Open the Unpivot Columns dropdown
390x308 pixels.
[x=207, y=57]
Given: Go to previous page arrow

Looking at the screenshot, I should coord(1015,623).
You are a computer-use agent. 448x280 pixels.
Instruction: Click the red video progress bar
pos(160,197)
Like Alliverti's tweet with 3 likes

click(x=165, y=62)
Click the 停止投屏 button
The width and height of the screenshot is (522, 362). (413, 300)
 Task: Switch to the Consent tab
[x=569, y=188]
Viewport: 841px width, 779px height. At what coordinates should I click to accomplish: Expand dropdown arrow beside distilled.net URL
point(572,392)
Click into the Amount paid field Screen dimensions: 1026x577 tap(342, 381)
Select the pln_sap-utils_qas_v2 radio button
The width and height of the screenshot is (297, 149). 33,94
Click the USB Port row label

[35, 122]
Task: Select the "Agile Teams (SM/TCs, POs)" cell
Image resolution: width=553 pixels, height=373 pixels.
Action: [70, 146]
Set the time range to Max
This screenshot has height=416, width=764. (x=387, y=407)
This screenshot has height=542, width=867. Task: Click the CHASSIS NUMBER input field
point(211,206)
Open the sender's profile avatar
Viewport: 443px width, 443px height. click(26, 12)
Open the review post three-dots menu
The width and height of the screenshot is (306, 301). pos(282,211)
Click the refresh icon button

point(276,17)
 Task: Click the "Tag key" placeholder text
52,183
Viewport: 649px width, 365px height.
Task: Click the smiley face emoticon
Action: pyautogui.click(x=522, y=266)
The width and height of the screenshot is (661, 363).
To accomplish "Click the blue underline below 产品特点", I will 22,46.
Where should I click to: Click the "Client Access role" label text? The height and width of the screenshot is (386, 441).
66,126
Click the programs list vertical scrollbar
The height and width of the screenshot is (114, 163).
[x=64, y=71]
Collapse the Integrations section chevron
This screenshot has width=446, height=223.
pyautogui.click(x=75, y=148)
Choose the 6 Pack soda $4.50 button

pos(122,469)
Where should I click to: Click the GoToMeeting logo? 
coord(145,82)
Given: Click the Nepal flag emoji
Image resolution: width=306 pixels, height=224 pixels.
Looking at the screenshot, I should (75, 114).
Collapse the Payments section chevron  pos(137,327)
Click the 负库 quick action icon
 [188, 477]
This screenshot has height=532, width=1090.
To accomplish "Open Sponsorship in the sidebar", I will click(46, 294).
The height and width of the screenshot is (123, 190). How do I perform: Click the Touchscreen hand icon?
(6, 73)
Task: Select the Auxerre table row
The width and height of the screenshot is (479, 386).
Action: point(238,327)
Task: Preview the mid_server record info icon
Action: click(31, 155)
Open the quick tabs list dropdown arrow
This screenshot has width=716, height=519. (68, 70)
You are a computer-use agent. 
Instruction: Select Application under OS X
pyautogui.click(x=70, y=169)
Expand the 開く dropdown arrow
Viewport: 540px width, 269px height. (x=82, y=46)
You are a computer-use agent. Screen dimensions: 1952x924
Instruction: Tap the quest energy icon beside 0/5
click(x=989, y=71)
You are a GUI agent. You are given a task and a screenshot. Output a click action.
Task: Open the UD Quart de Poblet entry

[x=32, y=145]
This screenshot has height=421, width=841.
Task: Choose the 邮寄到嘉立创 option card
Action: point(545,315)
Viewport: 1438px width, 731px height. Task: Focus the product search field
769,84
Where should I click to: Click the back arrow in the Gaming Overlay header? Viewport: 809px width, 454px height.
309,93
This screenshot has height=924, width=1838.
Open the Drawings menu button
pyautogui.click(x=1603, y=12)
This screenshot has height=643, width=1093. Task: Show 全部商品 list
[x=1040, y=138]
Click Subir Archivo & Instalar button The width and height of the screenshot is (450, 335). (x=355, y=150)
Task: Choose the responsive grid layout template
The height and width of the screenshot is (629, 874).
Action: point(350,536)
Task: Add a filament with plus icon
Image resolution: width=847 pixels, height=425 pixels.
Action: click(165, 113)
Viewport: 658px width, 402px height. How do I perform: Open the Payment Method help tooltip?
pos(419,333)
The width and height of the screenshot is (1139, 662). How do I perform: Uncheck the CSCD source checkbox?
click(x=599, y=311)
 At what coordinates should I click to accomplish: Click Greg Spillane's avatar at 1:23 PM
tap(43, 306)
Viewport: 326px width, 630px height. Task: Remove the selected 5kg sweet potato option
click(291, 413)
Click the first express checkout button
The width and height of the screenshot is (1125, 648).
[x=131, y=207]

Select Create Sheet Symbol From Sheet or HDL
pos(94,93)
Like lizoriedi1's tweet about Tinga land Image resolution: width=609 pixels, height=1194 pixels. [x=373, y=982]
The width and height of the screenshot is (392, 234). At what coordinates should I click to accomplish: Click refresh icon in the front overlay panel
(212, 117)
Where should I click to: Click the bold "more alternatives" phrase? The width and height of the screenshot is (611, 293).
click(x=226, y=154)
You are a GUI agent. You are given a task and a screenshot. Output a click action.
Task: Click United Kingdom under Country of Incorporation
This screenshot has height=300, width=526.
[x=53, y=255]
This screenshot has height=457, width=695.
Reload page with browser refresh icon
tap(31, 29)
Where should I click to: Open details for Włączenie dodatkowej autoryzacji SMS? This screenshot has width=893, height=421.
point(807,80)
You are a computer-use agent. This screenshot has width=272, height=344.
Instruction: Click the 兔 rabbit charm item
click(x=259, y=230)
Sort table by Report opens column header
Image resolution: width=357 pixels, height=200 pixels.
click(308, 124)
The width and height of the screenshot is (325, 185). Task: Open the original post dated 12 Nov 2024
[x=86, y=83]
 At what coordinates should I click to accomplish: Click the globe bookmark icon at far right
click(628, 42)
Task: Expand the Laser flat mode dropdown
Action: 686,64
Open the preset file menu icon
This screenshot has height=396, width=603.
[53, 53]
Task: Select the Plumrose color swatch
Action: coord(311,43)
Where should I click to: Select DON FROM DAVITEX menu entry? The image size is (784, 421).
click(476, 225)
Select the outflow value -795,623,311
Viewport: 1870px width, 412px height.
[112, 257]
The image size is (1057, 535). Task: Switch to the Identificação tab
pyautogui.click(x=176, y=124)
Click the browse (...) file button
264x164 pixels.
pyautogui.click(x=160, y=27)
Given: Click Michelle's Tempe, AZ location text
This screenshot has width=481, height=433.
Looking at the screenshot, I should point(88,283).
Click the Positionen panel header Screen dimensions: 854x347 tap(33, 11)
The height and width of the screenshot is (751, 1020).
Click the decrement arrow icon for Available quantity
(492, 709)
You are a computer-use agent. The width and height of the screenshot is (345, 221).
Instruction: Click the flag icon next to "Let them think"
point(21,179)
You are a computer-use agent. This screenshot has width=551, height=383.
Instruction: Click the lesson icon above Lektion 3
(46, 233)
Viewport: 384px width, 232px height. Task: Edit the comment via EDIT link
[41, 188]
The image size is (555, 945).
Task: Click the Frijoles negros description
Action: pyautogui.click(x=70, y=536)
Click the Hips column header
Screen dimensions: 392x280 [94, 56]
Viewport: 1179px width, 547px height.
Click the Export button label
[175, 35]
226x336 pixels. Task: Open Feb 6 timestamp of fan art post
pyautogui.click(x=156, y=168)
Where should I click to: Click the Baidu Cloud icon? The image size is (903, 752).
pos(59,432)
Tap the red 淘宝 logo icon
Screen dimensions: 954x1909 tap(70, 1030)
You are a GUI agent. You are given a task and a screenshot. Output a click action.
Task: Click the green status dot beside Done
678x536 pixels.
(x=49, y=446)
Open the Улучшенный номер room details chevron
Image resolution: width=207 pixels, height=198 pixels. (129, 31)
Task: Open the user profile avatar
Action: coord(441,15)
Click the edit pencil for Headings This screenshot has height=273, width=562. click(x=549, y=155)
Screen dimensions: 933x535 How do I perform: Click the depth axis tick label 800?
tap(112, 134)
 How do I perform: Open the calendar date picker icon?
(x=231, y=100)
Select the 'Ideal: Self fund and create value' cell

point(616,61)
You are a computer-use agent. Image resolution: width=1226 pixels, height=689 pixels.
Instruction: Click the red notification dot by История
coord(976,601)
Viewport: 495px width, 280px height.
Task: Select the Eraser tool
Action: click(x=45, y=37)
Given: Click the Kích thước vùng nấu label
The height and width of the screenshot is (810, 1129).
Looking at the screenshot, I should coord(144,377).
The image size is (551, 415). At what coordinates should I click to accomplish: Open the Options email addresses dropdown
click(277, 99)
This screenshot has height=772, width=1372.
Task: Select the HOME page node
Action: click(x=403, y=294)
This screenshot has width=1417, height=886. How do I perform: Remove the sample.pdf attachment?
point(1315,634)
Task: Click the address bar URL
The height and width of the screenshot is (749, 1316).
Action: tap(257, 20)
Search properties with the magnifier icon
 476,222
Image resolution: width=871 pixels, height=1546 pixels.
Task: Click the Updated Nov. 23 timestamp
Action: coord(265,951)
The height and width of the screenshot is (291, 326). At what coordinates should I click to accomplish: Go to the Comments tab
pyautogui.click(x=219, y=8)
****************
Only the lines above starting at the one containing "Click the 停止投屏 button" and ending at the one containing "Click the programs list vertical scrollbar", both included, are to be returned, exactly as they read.

Click the 停止投屏 button
The width and height of the screenshot is (522, 362). (413, 300)
 Task: Switch to the Consent tab
[x=569, y=188]
Viewport: 841px width, 779px height. At what coordinates should I click to accomplish: Expand dropdown arrow beside distilled.net URL
point(572,392)
Click into the Amount paid field Screen dimensions: 1026x577 tap(342, 381)
Select the pln_sap-utils_qas_v2 radio button
The width and height of the screenshot is (297, 149). 33,94
Click the USB Port row label

[35, 122]
Task: Select the "Agile Teams (SM/TCs, POs)" cell
Image resolution: width=553 pixels, height=373 pixels.
Action: [70, 146]
Set the time range to Max
This screenshot has height=416, width=764. (x=387, y=407)
This screenshot has height=542, width=867. Task: Click the CHASSIS NUMBER input field
point(211,206)
Open the sender's profile avatar
Viewport: 443px width, 443px height. click(26, 12)
Open the review post three-dots menu
The width and height of the screenshot is (306, 301). pos(282,211)
Click the refresh icon button

point(276,17)
 Task: Click the "Tag key" placeholder text
52,183
Viewport: 649px width, 365px height.
Task: Click the smiley face emoticon
Action: pyautogui.click(x=522, y=266)
The width and height of the screenshot is (661, 363).
To accomplish "Click the blue underline below 产品特点", I will 22,46.
Where should I click to: Click the "Client Access role" label text? The height and width of the screenshot is (386, 441).
66,126
Click the programs list vertical scrollbar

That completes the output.